Page 14-116 of the Canada Tax Service states that eligible capital expenditures might include costs incurred with respect to property where the taxpayer does not obtain title to the property.
Paragraph 2 of IT-386R provides examples of the type of transaction that can result in an eligible capital amount, including:
"(e) Company A, which is in the trucking transport business, sells its right to use a particular truck route to Company B. Under certain circumstances the transaction will not be considered to be the sale of the licence itself, but rather will be considered to be payment for allowing Company B to "stand in the vendor's shoes" before the provincial transportation authorities in order to gain a better opportunity of acquiring a trucking license itself. In such a case, the proceeds to Company A are considered to be from the disposition of eligible capital property."
Paragraph 4 of IT-386R states that there is "...a "mirror image test" to determine whether an amount which a taxpayer has received or may become entitled to receive in connection with a business as a result of a disposition of property, is proceeds from the disposition of eligible capital property resulting in an eligible capital amount. The test is met where, if any payment had been made after 1971 by the taxpayer for that property, such payment would have qualified as an eligible capital expenditure of the taxpayer...for the business. In other words, a taxpayer disposing of a property in connection with a business looks in the mirror to see whether, if the taxpayer were instead purchasing the property, its cost would qualify as an eligible capital expenditure of the taxpayer for the same business...The mirror image test is particularly significant in determining whether dispositions of...milk quotas and other government rights..., will be considered to be dispositions of eligible capital property...".
The Department has specifically stated in paragraph 24 of IT-143R2 that milk quotas issued by provincial milk marketing boards are generally issued at no cost to the producer. However transfers of quotas for value may generally be made, subject to the terms and approval of the board. The cost of a milk quota purchased after 1971 is an eligible capital expenditure. The cost of other similar rights or licenses issued under governmental authority also are eligible capital expenditures. The Department has also previously stated that the payment of a fee by a producer in regards to a milk quota retirement or reallocation would qualify as an eligible capital expenditure and that the receipt of a retirement allowance by a producer would qualify as an eligible capital amount.
It is therefore our view that the milk quota represents a "right" of an individual farmer to produce and market milk. Such a right constitutes "property" and may therefore qualify as an eligible capital property owned by the individual. It would also qualify as "qualified farm property" if it otherwise meets the conditions provided in the definition of that term in subsection 110.6(1) of the Act.

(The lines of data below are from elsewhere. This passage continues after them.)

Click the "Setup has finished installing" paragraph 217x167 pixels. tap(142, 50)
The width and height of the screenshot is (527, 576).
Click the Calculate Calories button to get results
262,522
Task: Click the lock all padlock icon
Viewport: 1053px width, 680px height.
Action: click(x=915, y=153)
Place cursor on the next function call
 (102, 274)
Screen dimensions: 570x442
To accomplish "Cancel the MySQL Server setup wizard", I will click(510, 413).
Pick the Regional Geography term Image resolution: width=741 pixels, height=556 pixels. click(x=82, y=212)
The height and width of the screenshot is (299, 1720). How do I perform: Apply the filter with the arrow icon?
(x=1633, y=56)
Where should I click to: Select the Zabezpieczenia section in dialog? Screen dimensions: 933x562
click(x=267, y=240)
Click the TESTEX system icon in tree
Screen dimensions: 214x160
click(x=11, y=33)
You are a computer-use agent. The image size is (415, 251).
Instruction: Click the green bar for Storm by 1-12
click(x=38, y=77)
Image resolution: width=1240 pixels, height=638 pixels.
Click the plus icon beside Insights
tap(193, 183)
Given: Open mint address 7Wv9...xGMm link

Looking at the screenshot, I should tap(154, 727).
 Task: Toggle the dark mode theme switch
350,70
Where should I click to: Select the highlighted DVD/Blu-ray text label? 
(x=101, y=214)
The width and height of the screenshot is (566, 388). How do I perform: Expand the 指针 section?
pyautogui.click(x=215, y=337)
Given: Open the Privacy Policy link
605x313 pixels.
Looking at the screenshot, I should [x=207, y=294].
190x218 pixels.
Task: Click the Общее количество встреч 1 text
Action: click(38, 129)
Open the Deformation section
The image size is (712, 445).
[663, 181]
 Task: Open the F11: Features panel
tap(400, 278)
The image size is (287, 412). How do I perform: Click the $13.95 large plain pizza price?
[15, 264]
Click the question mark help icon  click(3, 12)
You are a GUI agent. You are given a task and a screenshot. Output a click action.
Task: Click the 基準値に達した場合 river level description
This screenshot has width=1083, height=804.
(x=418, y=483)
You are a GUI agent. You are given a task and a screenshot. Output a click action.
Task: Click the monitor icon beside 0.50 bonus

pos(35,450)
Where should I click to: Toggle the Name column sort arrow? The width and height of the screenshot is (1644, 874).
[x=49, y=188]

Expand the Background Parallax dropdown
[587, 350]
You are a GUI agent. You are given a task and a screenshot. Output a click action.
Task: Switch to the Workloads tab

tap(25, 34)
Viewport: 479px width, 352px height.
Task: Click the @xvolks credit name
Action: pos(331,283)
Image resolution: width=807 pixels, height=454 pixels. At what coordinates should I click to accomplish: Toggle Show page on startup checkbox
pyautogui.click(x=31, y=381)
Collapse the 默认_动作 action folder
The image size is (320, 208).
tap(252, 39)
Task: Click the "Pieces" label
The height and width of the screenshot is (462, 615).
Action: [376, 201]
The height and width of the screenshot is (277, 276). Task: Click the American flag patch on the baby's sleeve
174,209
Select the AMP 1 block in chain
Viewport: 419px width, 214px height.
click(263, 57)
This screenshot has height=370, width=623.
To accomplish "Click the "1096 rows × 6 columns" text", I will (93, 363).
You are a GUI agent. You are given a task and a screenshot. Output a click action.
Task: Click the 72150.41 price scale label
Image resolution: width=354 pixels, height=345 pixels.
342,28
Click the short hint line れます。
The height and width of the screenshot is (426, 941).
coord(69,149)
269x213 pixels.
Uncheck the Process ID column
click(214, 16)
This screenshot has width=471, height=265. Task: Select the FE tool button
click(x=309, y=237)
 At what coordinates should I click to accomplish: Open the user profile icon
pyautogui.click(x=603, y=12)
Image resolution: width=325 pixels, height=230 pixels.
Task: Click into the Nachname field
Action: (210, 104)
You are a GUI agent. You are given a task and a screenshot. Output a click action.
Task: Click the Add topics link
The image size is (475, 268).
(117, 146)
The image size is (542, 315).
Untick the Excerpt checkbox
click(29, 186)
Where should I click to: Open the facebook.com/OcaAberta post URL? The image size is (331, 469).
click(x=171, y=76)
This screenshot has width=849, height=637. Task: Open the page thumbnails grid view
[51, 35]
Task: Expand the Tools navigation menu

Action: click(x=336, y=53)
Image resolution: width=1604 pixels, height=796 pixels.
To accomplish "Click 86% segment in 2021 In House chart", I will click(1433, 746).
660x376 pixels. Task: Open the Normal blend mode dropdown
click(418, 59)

However, in establishing the amount to designate for the purposes of the election, it would appear that the fair market value of such a property would be minimal given the restrictions imposed by the Board. In this regard, as the determination of fair market value is a question of fact, we refer to Question # 32 of the Revenue Canada Round Table held at the 1989 annual conference of the Canadian Tax Foundation concerning the valuation of government rights where we stated:
"The Department has not established valuation guidelines...for... property created by licensing or quota arrangements by various levels of government. Our...Regional Valuation Units...deal with such valuation problems and have developed internal guidelines based on the commercial realities within their particular regions.
The fact that a government agency might not grant a renewal of the right is considered by each Departmental valuator, along with any other pertinent information concerning the particular asset being valued. The commercial reality of how such assets are treated within a particular region is researched by the valuator, who will use such information in his or her determination of fair market value."
As stated in paragraph 21 of Information Circular 70-6R2 dated September 28, 1990, the opinions expressed in this letter are not rulings and are consequently not binding on the Department.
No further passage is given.